MichaelScofield · January 3, 2020, 2:46pm

Hi everyone.

Following the latest instruction for setting up v2 in Google Colab from [ Fastai-v2 - read this before posting please!, I had these errors:

First after the installing

ERROR: albumentations 0.1.12 has requirement imgaug<0.2.7,>=0.2.5, but you'll have imgaug 0.2.9 which is incompatible.
ERROR: gql 0.2.0 has requirement graphql-core<2,>=0.5.0, but you'll have graphql-core 2.2.1 which is incompatible.

Second after from fastai2.vision.all import *:

ImportError                               Traceback (most recent call last)
<ipython-input-1-533e7442bc6c> in <module>()
      1 from fastai2.basics import *
      2 from fastai2.callback.all import *
----> 3 from fastai2.vision.all import *
      4 from fastai2.notebook.showdoc import *
      5 

7 frames
/usr/local/lib/python3.6/dist-packages/torchvision/transforms/functional.py in <module>()
      3 import sys
      4 import math
----> 5 from PIL import Image, ImageOps, ImageEnhance, PILLOW_VERSION
      6 try:
      7     import accimage

ImportError: cannot import name 'PILLOW_VERSION'

Today is Friday, 1/3/2020.
Is there any way to fix this? Thanks.

muellerzr · January 3, 2020, 2:51pm

You’re not alone. I’ve noticed this too.

sgugger · January 3, 2020, 5:48pm

This looks like an error in torchvision, not fastai (stack trace ends there) so you should raise an issue in their repo.

lgvaz · January 3, 2020, 11:19pm

This was caused by a new Pillow release.

For now you should install Pillow by doing:

!pip install Pillow==6.2.1

lawrence · January 4, 2020, 6:23pm

I have a fastai2 model producing promising results and I am wondering about a remark Jeremy made in class: that he did well by training a model on small images and then scaling up to larger images. Two questions:

How do you decide when it’s time to scale up? Is there any useful indicator, or is it just a matter of how much time you have left? I haven’t tried it yet so I don’t have a gut feeling for how much large images will slow the training, or how long it will take to get the model back to the same level of accuracy with larger images; and
How big to go? Is there a limit either to the image size or to the size increment where you lose advantage from going any larger? The main advantage I see is that the center crop on the test images will be larger.

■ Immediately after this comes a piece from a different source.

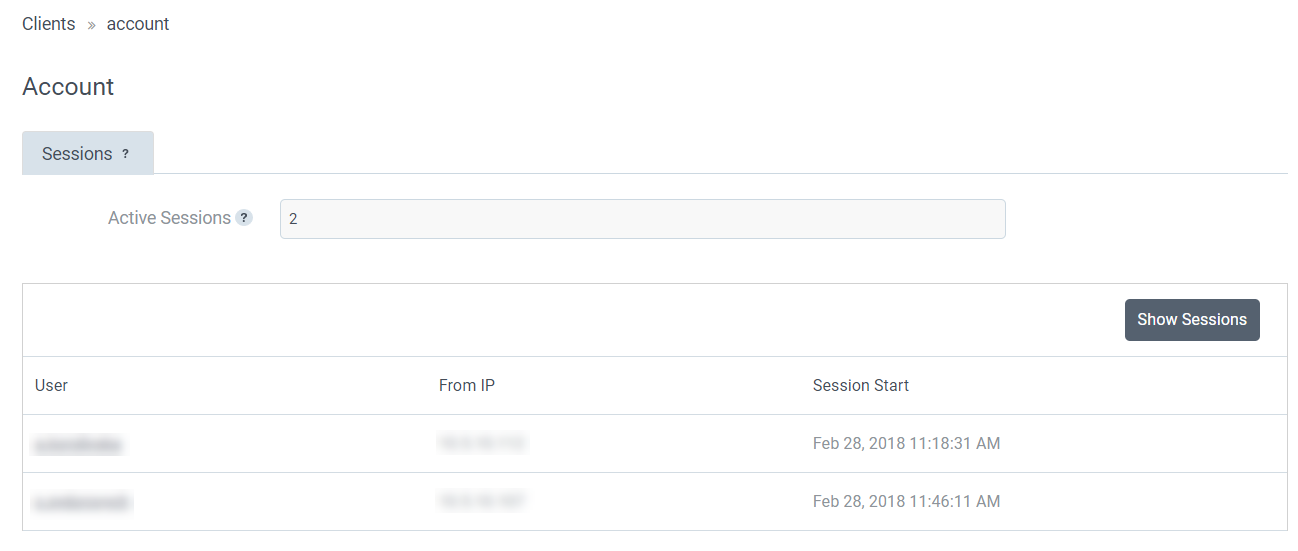
Task: Go to the Clients breadcrumb link
Action: coord(49,24)
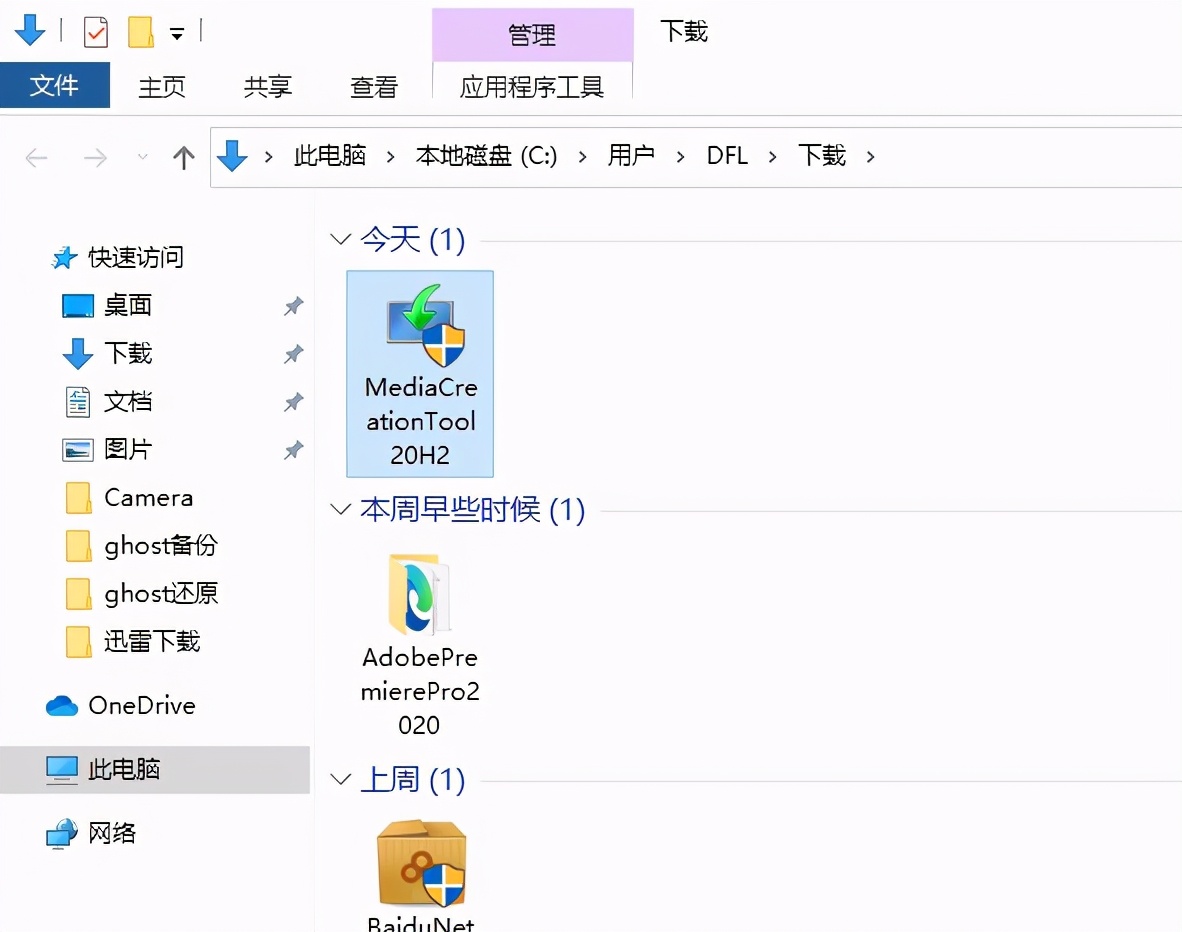Switch to the 查看 ribbon tab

I know I can figure this out the hard way, but I’m hoping some of you who are much more experienced than I am will have words of wisdom.

muellerzr · January 5, 2020, 12:59am

@sgugger just a minor tidbit I want to be sure of. In the most recent version you adjusted predict, and it seems we can no longer do something like the following:

learn.predict('image1.png')

Instead I need to make a path first. (IE path_im = Path('image1.png')) Is this a permanent adjustment?

Thanks!

sgugger · January 5, 2020, 9:38pm

I have no idea what your dataset look like, but as the error message should have warned you, the predict method was expecting one of the type encountered while processing your training/validation data.
This is permanent, yes.

muellerzr · January 5, 2020, 9:40pm

It was an image on the local directory, and the warning was it was not a Path type or an image in the dataset. We used to be able to just pass in a string for the file location and it would convert it to a path object (PathOrStr IIRC). Got it. Thanks

Ah wait I totally mis-read that. Looking at the lesson 2 example: pred_class,pred_idx,outputs = learn.predict(path/'black'/'00000021.jpg') it still used a path. Sorry!